▶ Task requirements
a - How would you render this sentence from the determinant post in French: "Let $V$ be an orthogonal real $n \times n$ matrix and $B$ be any $n \times n-1$ real matrix."?
b - Can you carry on the determinant post from its last sentence?

I came across a result which seems to be true (via a good number of computer calculations for randomly generated examples) but that I do not know how to prove:
Let $V$ be an orthogonal real $n \times n$ matrix and $B$ be any $n \times n-1$ real matrix. Then it appears that $\forall 1\leq i\leq n$:
$$\det\begin{bmatrix}V^TB & \pmb{e_i}\end{bmatrix} ^ 2 = \det\begin{bmatrix}B & \pmb{v_i}\end{bmatrix} ^ 2$$
where $\pmb{e_i}$ is the standard basis vector, $\pmb{v_i}$ is the $i$-th column of $V$, and the matrices in the determinant on the LHS and RHS are each $n \times n$ and formed by appending the $n \times n-1$ matrix on the left with the $n \times 1$ vector on the right.

▶ Material

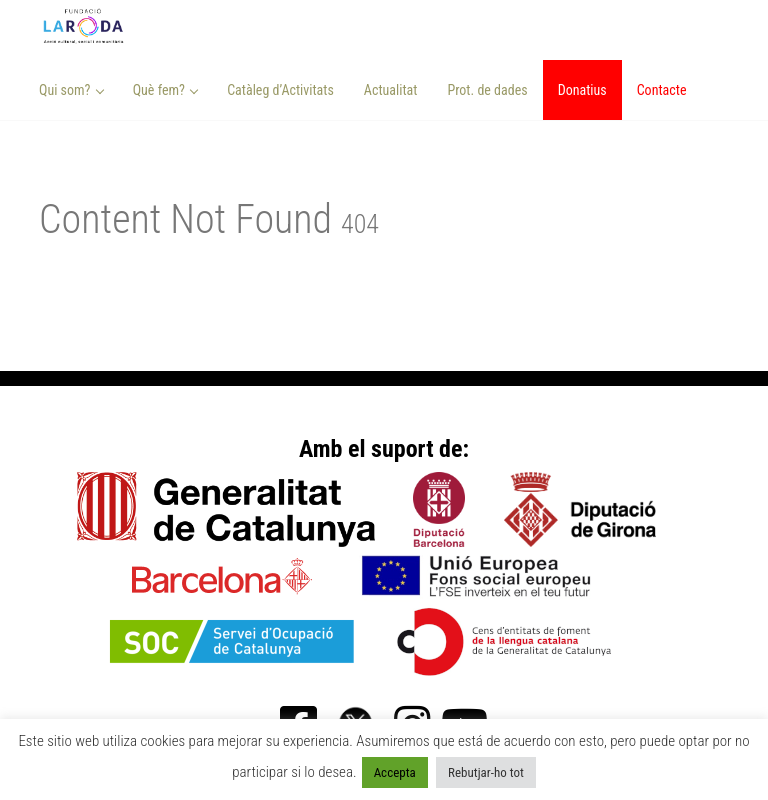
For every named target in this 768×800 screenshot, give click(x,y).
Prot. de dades (487, 90)
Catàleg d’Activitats (280, 90)
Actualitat (391, 90)
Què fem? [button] (166, 90)
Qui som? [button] (71, 90)
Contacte (662, 90)
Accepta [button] (395, 772)
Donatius (582, 90)
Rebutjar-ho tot (486, 772)
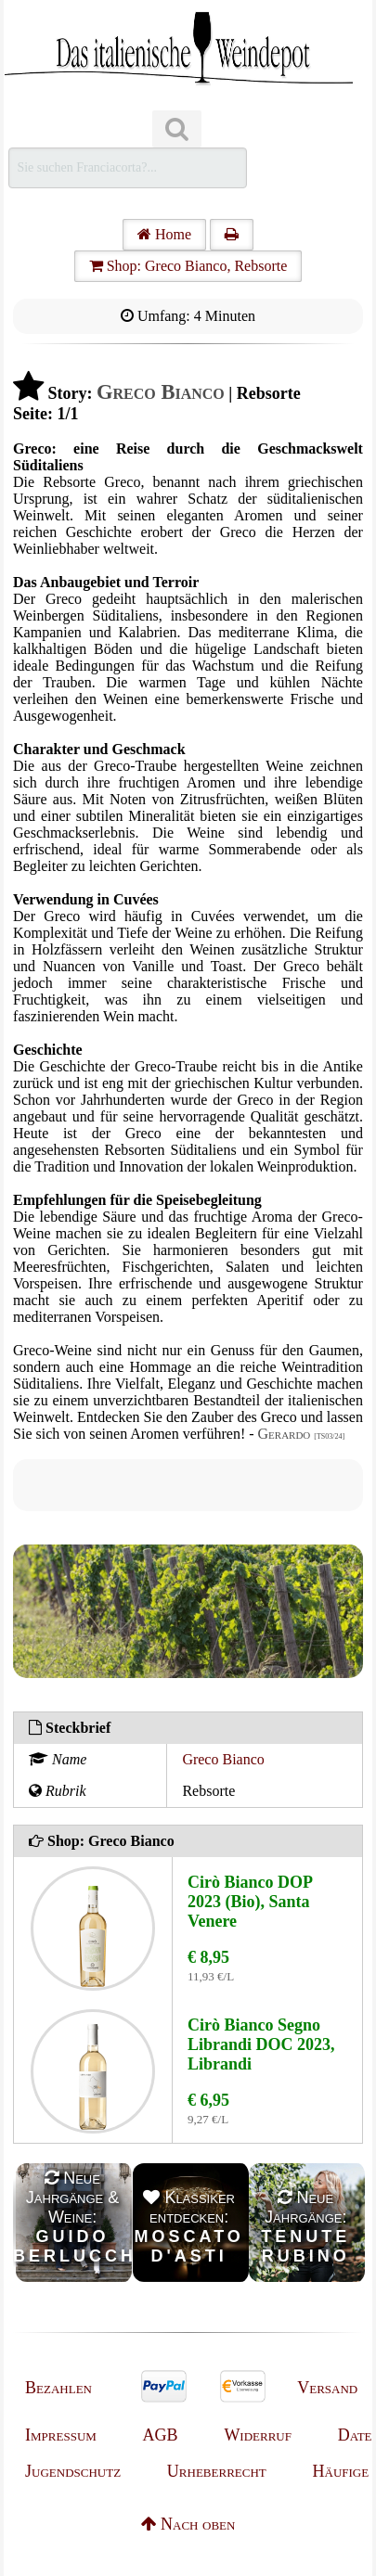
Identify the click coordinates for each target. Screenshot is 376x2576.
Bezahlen (58, 2387)
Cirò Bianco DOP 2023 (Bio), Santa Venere (250, 1901)
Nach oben (188, 2524)
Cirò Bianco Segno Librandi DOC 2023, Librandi (261, 2044)
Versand (327, 2387)
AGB (160, 2435)
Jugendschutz (73, 2471)
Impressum (61, 2435)
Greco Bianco (223, 1759)
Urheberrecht (216, 2471)
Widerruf (258, 2435)
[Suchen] (176, 129)
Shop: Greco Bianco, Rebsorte (188, 266)
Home (164, 234)
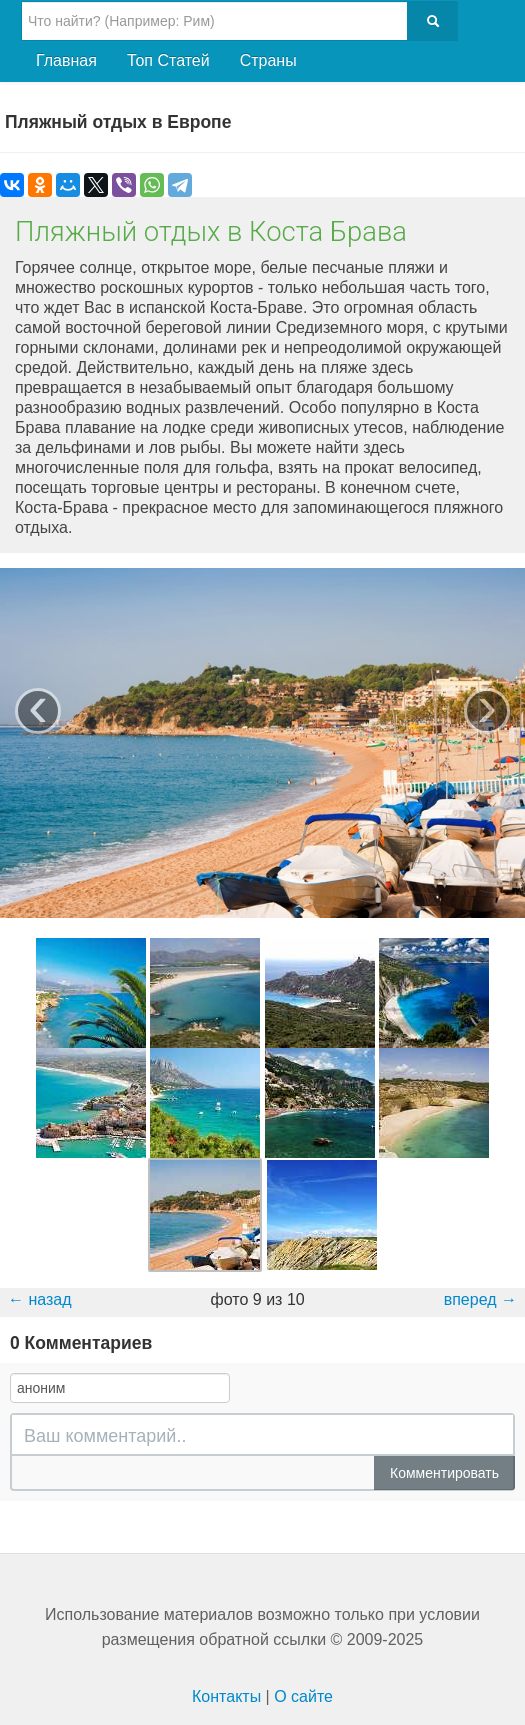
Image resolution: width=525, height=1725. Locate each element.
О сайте (303, 1696)
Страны (268, 60)
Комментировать (444, 1473)
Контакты (226, 1696)
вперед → (480, 1299)
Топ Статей (168, 60)
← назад (40, 1299)
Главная (66, 60)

▶ Per-task answers
a - Soit $V$ une matrice réelle orthogonale $n \times n$ et $B$ une matrice réelle quelconque $n \times n-1$.

b -
I can demonstrate it clumsily for $n=2$ and thought about setting out for an inductive proof, but I imagine there must be a more direct, illuminating way - would appreciate even the smallest hint or general direction on what that might be!
(Apologies for the long title, let me know if using notation is preferable to words.)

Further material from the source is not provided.